(Task) Using the records below, write out again exactly the lines that begin at the line containing "Expand the Dienste submenu chevron" and end at the line containing "Task: Click the England", and no other lines.

(Dataset records begins)

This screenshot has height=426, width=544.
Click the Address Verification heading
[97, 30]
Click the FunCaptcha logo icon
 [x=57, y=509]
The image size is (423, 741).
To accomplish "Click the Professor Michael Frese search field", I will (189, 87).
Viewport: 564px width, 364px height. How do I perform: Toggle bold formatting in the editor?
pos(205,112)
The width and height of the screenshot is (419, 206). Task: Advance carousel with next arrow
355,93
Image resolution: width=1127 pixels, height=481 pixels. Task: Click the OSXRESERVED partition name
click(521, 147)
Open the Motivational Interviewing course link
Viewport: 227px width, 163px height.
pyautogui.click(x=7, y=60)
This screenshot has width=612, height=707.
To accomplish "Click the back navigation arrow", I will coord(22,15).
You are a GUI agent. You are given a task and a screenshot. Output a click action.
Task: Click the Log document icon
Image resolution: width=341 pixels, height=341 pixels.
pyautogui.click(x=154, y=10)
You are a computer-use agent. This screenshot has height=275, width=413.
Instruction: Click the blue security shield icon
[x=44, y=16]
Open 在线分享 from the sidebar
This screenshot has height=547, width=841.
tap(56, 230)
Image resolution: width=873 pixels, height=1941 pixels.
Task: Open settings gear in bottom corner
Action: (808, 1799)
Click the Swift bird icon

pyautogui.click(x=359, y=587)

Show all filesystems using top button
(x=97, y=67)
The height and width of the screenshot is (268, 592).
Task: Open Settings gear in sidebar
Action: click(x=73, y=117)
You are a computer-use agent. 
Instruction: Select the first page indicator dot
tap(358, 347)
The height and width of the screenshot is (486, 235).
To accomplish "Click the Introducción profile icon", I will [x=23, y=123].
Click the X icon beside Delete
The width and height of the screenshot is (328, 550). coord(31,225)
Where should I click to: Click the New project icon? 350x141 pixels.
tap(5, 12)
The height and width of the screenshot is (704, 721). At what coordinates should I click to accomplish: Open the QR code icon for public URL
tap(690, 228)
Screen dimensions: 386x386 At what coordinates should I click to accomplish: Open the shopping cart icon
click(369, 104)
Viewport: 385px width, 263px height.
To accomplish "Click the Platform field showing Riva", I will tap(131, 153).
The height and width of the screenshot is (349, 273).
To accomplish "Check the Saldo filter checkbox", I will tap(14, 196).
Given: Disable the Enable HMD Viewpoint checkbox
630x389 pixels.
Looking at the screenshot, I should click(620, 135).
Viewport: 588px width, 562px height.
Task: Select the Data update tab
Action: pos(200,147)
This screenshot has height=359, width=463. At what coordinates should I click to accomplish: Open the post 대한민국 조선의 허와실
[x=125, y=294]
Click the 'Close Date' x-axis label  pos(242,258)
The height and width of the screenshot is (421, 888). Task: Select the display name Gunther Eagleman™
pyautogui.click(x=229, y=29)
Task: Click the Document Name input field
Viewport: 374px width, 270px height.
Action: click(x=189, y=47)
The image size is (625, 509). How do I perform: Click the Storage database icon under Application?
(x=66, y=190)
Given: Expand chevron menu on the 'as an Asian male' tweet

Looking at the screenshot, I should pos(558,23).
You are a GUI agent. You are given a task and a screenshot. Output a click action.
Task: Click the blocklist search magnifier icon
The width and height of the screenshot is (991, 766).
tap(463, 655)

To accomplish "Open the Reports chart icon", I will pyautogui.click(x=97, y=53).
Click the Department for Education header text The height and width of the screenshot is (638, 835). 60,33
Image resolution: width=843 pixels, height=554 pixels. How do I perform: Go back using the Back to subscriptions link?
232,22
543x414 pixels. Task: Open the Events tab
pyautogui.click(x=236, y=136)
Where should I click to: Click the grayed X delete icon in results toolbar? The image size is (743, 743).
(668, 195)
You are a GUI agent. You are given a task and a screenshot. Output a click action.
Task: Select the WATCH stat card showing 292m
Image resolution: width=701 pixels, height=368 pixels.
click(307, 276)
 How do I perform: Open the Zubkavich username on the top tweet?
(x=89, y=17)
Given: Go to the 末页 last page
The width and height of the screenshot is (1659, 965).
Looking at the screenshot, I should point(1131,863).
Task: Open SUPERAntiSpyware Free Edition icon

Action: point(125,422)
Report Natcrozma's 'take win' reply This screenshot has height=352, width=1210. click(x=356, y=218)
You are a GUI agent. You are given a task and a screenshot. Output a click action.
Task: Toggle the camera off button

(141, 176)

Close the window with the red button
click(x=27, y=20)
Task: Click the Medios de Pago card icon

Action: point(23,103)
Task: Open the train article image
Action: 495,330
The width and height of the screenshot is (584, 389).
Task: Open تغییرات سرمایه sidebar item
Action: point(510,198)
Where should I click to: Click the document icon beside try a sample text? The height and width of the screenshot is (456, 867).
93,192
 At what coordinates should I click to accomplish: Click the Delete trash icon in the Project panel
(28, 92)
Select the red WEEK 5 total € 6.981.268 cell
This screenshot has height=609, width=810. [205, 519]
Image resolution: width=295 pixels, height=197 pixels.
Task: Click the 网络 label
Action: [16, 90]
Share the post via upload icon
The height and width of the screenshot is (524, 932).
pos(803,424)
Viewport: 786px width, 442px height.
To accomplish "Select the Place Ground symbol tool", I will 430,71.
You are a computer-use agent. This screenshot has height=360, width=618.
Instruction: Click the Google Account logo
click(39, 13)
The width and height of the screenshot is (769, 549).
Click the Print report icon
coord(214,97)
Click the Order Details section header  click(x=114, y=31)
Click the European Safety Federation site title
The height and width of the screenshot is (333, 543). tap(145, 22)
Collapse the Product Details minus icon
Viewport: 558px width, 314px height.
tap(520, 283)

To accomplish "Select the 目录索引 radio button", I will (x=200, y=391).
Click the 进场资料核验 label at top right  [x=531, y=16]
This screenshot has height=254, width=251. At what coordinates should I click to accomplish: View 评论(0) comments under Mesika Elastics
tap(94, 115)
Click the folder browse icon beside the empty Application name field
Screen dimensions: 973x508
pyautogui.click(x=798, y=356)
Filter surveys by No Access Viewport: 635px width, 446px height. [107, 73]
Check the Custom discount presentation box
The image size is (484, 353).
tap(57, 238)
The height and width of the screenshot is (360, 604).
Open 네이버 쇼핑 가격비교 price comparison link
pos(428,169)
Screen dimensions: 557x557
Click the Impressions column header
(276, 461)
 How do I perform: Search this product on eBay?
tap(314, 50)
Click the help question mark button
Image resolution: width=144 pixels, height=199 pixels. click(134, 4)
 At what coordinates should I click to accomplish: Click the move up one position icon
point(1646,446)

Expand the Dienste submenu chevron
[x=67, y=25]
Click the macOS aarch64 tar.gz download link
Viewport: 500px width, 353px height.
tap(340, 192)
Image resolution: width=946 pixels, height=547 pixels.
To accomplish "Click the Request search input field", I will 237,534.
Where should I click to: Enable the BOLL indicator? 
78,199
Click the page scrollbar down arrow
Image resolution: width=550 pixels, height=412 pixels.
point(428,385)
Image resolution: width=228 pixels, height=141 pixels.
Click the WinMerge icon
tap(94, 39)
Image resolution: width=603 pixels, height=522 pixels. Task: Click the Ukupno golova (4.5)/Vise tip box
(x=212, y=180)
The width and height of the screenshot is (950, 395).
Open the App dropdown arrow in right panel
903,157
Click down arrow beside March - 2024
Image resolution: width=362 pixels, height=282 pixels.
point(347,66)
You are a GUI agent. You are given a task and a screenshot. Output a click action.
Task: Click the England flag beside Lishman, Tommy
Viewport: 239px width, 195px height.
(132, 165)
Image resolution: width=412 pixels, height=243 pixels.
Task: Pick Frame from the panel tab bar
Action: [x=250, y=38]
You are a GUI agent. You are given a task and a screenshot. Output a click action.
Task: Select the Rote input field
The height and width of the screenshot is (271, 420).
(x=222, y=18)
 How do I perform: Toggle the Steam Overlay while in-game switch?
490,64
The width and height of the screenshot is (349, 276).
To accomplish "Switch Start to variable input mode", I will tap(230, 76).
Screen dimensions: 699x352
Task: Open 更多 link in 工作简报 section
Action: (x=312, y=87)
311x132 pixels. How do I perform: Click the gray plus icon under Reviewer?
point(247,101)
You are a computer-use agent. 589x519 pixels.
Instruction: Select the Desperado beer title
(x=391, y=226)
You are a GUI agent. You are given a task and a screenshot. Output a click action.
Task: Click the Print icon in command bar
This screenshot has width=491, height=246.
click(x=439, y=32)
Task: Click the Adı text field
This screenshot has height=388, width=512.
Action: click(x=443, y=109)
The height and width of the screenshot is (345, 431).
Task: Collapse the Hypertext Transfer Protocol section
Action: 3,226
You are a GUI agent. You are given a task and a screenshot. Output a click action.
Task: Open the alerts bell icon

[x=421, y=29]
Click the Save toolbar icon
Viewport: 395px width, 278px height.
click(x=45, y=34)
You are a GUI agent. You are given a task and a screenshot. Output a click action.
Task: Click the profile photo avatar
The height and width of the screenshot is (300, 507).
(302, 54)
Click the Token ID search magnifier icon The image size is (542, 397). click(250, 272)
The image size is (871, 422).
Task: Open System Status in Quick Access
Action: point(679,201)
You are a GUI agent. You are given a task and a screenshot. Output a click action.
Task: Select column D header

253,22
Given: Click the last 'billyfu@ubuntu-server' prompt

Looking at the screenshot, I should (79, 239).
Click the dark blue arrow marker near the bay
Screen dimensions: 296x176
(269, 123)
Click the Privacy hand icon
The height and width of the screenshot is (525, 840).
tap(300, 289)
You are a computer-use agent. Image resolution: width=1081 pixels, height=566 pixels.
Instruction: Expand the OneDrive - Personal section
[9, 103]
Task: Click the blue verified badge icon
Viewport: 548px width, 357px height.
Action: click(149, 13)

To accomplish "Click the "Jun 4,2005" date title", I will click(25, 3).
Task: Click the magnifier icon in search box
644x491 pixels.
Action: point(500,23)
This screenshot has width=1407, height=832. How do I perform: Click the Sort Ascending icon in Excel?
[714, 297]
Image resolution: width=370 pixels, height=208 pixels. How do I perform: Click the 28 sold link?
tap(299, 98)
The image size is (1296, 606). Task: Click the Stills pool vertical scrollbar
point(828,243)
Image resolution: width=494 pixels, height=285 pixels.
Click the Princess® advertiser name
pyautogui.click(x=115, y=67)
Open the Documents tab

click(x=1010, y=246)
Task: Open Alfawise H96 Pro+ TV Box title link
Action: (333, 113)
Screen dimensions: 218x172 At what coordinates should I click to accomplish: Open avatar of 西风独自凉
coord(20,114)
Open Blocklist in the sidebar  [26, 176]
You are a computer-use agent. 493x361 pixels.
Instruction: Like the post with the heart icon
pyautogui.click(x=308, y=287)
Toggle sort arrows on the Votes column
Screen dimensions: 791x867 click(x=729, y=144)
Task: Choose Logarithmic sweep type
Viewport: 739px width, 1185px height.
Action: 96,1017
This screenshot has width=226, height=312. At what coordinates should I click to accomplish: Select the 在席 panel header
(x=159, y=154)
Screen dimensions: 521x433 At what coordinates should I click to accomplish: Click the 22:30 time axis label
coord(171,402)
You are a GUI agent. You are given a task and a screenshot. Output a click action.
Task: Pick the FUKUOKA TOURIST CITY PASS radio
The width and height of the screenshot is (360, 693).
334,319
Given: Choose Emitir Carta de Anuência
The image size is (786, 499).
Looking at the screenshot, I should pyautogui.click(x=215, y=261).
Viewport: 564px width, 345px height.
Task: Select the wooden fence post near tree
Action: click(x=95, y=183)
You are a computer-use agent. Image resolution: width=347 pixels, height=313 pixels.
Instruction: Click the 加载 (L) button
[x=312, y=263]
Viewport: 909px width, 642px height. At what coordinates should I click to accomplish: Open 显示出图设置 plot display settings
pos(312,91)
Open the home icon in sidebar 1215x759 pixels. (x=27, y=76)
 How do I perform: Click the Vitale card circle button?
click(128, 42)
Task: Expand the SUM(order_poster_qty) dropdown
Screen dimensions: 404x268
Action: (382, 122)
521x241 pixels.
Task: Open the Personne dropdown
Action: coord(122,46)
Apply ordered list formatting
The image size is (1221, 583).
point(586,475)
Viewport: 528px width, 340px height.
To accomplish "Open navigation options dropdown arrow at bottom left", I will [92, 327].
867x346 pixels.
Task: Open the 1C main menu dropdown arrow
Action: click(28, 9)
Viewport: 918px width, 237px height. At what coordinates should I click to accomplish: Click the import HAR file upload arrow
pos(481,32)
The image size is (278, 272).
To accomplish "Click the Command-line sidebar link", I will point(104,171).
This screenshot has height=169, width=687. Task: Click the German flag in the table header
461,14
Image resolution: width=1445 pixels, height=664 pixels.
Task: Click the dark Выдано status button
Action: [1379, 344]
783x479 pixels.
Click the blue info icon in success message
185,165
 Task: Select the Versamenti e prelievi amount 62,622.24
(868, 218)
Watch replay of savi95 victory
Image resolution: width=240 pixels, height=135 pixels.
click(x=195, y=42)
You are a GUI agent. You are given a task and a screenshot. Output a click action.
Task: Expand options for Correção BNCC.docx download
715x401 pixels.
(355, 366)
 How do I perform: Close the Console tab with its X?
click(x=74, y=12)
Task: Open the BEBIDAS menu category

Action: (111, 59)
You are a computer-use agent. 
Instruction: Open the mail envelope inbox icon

(Dataset records ends)

(Solution to the problem)
Expand the Dienste submenu chevron
[x=67, y=25]
Click the macOS aarch64 tar.gz download link
Viewport: 500px width, 353px height.
tap(340, 192)
Image resolution: width=946 pixels, height=547 pixels.
To accomplish "Click the Request search input field", I will 237,534.
Where should I click to: Enable the BOLL indicator? 
78,199
Click the page scrollbar down arrow
Image resolution: width=550 pixels, height=412 pixels.
point(428,385)
Image resolution: width=228 pixels, height=141 pixels.
Click the WinMerge icon
tap(94, 39)
Image resolution: width=603 pixels, height=522 pixels. Task: Click the Ukupno golova (4.5)/Vise tip box
(x=212, y=180)
The width and height of the screenshot is (950, 395).
Open the App dropdown arrow in right panel
903,157
Click down arrow beside March - 2024
Image resolution: width=362 pixels, height=282 pixels.
point(347,66)
You are a GUI agent. You are given a task and a screenshot. Output a click action.
Task: Click the England flag beside Lishman, Tommy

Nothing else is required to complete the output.